The violent group had been started by a group of veterans who participated in the World War II, only to return home to joblessness and poverty in Nairobi’s Eastlands.

Code-named ‘Anake a Forty’ (Young men of forties), some veterans drifted into crime and later plunged into politics.

Earlier, the militants, who had electrified the whole country with sessions of mass oath administration and killing suspected traitors, had humiliated Kenyatta during KAU elections in Nairobi.

During the KAU elections on June 10, 1951 at Kaloneni, Nairobi, they wrestled the party leadership from Kenyatta’s group, who they considered cowardly.

Kenyatta was indeed lucky he and other freedom fighters were arrested during the Operation Jock stock on October 20, 1952. Others who opposed the Mau Mau met violent deaths.

Kenyatta’s friend, Henry Mworia was to write in the book White Man’s Fury that Mau Mau was a creation of the former enemies, who wanted to antagonise the Kikuyu community by spreading hate and violence.

Such was the plight meted on Chief Nderi of Nyeri when he stumbled on a group of Mau Mau administering oaths in his location in broad daylight.

He was hacked to pieces after he attempted to disperse them.

Kenyatta had earlier stoked controversy, when he was sent to Britain by the Kikuyu Central Association, but had to be recalled after he overstayed and literally slept with the enemy.

Mworia, who had acted as Kenyatta’s bridge with Kenya by publishing his letters in ‘Mumenyereri’, explains that Kenyatta had been prevented from returning to Kenya.

“At one time when I was staying in London, I asked those in authority to let me return home for six months and talk to my people and then kill me if they wanted, but they refused,” Mworia writes about one of Kenyatta’s letters in his book.

When he came back in 1946, he married, Senior Chief Koinange’s daughter, Wanjiku, startling extremists who treated all provincial administrators as traitors.

He then joined his brother-in-law, Mbiyu Koinange in running Githunguri Teachers College, funded by all age groups of the Gikuyu community.

Mr Karanja wa Kiondo, 82, recalls this was the genesis of Kenyatta’s bid to unify people.

“He was fond of administering oaths. I remember he would ensure everybody involved in running the college was sworn to loyalty to the community and the public,” he recalls.

Secret oaths

Another elder, James Karanja Waweru recalls how Kenyatta would receive contributions from each age group in Central Province.

“You could not be appointed by the elders to take money to Githunguri if you had not taken an oath. On arrival at Githunguri, another oath had to be administered to bide you with the others,” Waweru adds.

Waweru recalls how on in April 1952, KAU leading politicians Kenyatta, Kubai, Kaggia, Ngei and Kung’u Karumba attended a meeting in Ol’Kalou and later retreated to Peninah Wambui’s house.
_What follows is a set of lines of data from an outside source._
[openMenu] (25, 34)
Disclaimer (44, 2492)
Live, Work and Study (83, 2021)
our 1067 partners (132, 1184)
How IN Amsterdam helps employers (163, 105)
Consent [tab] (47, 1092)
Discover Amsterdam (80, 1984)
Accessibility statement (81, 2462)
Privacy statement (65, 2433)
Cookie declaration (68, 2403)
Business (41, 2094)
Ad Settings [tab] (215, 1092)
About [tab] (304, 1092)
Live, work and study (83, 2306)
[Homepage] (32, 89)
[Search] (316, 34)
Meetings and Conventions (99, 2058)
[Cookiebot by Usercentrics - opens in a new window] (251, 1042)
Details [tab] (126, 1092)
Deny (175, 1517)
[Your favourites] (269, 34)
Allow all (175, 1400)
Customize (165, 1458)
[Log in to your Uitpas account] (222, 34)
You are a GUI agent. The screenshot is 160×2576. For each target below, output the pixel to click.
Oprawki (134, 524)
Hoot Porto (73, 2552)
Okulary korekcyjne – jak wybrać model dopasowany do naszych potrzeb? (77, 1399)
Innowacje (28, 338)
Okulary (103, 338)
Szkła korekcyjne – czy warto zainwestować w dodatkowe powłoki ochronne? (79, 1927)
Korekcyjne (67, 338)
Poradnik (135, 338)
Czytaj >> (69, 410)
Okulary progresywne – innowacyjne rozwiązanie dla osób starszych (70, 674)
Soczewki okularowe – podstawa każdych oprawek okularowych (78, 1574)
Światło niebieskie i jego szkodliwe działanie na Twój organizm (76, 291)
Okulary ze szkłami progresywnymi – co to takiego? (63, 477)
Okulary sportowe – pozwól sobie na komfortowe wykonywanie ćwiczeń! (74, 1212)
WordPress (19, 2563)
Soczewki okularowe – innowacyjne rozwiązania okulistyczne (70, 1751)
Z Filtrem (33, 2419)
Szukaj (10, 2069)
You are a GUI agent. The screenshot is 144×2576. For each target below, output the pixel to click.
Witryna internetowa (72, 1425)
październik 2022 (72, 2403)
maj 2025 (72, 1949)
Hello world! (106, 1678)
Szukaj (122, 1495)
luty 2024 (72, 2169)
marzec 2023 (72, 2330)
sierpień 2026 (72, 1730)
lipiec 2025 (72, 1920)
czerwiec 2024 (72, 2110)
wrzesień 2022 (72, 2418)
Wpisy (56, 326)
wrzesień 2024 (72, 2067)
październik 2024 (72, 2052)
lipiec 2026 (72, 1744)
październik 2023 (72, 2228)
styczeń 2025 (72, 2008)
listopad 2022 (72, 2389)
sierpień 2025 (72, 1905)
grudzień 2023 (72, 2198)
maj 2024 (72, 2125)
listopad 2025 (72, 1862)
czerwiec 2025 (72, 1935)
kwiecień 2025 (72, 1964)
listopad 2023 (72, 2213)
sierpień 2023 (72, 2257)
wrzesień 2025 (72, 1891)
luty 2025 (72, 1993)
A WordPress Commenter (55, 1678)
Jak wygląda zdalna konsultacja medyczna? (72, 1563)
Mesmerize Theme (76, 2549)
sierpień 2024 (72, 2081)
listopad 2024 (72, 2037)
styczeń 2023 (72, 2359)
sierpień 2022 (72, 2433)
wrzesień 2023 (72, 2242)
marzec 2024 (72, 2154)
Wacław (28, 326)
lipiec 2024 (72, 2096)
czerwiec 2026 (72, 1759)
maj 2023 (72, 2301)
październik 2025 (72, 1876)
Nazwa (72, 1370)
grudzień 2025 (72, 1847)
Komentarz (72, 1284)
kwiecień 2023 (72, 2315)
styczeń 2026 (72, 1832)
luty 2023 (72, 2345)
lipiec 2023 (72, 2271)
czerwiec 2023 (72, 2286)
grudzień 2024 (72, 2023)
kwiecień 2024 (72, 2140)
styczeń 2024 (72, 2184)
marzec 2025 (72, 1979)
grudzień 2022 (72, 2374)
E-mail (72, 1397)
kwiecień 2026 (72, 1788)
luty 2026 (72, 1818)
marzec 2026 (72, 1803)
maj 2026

“Kenyatta gave instructions that oath be administered to some new members he later left. Later that night the six men were arrested and taken to Naivasha. Their case became significant because the name Mau Mau had gained prominence,” he adds.

Long after the last of the Mau Mau seven generals had crawled out of the forest, a group of 3,000 former freedom fighters visited President Kenyatta at Gatundu, seeking compensation.
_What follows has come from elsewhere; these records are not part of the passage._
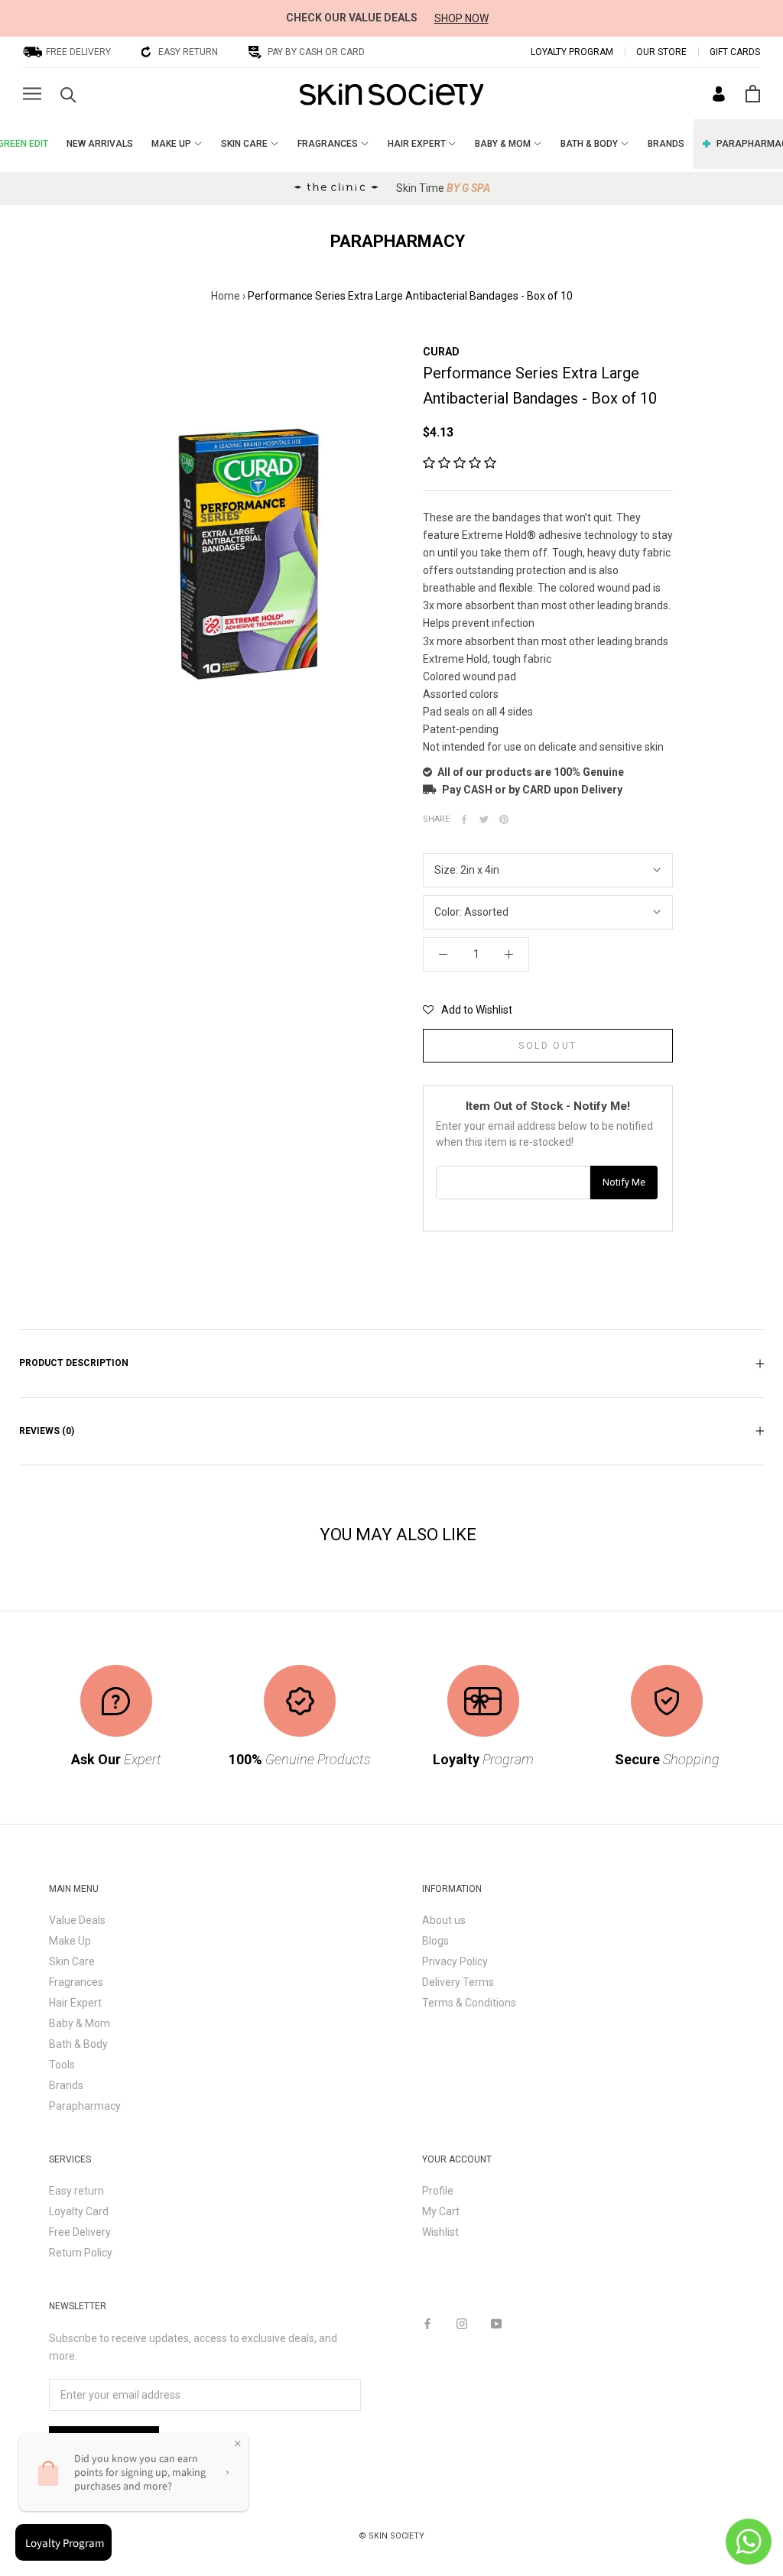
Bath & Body (78, 2044)
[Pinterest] (503, 819)
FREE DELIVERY (78, 52)
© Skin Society (391, 2536)
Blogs (435, 1941)
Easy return (76, 2191)
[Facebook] (464, 819)
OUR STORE (661, 52)
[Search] (68, 94)
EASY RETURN (188, 52)
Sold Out (547, 1045)
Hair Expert (75, 2003)
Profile (437, 2191)
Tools (62, 2065)
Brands (66, 2085)
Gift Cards (735, 52)
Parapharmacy (85, 2106)
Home (225, 296)
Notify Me (624, 1182)
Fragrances (76, 1982)
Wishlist (440, 2232)
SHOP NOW (461, 18)
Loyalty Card (79, 2211)
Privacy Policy (455, 1961)
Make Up (70, 1941)
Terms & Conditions (469, 2003)
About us (444, 1920)
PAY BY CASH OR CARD (316, 52)
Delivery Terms (458, 1982)
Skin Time (443, 188)
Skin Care (72, 1961)
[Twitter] (484, 819)
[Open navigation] (32, 93)
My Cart (441, 2211)
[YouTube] (496, 2323)
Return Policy (80, 2253)
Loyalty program (572, 52)
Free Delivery (80, 2232)
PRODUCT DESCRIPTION (73, 1363)
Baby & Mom (79, 2023)
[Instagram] (461, 2323)
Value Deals (77, 1920)
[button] (459, 463)
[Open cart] (753, 93)
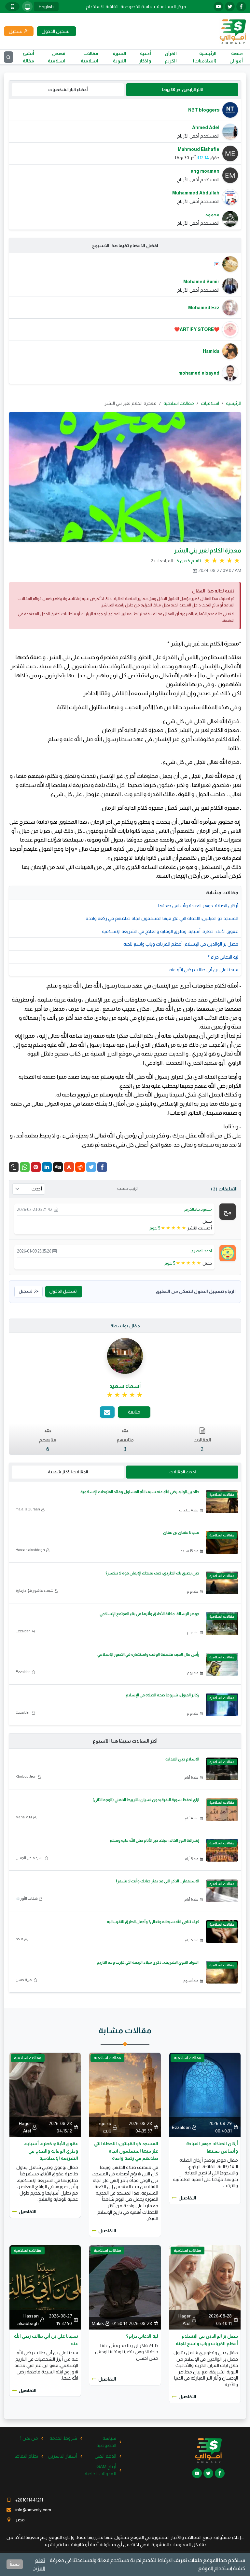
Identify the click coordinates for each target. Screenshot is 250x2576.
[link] (125, 1395)
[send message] (107, 1412)
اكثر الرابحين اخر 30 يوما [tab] (182, 89)
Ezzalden (23, 1631)
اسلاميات (210, 403)
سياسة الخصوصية (137, 6)
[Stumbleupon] (69, 1167)
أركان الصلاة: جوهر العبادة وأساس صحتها (198, 905)
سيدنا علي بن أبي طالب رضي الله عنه (203, 969)
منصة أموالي (236, 57)
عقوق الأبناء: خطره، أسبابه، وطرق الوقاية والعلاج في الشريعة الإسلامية (170, 931)
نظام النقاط (26, 2456)
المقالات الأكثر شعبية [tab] (68, 1471)
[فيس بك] (241, 6)
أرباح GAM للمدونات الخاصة (100, 2470)
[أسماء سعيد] (125, 1355)
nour (19, 1939)
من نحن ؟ (29, 2438)
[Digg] (58, 1167)
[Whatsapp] (25, 1167)
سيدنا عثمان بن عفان (181, 1532)
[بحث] (8, 57)
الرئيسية (233, 403)
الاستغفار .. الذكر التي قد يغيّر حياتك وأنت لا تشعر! (157, 1881)
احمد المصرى (201, 1250)
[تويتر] (230, 6)
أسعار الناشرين (62, 2456)
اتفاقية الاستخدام (102, 6)
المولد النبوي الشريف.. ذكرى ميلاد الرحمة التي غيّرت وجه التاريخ (148, 1962)
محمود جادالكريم (198, 1209)
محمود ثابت (104, 2127)
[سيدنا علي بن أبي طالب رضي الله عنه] (45, 2287)
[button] (14, 1167)
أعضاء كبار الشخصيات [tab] (68, 89)
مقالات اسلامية (89, 57)
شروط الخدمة (63, 2438)
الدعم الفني (105, 2456)
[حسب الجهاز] (27, 6)
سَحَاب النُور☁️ (27, 1898)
“We were led by our chairman Ezekiel Tumbo Mwai, and upon listening to us, Kenyatta told us he had no money as he had used our compensation to settle the landless in parts of the white highlands. He said he had nothing to give us,” Waweru adds.

For this and his address in Nakuru where he told panicking white farmers that Kenya was large enough to accommodate blacks and whites, Mau Mau freedom fighters felt betrayed.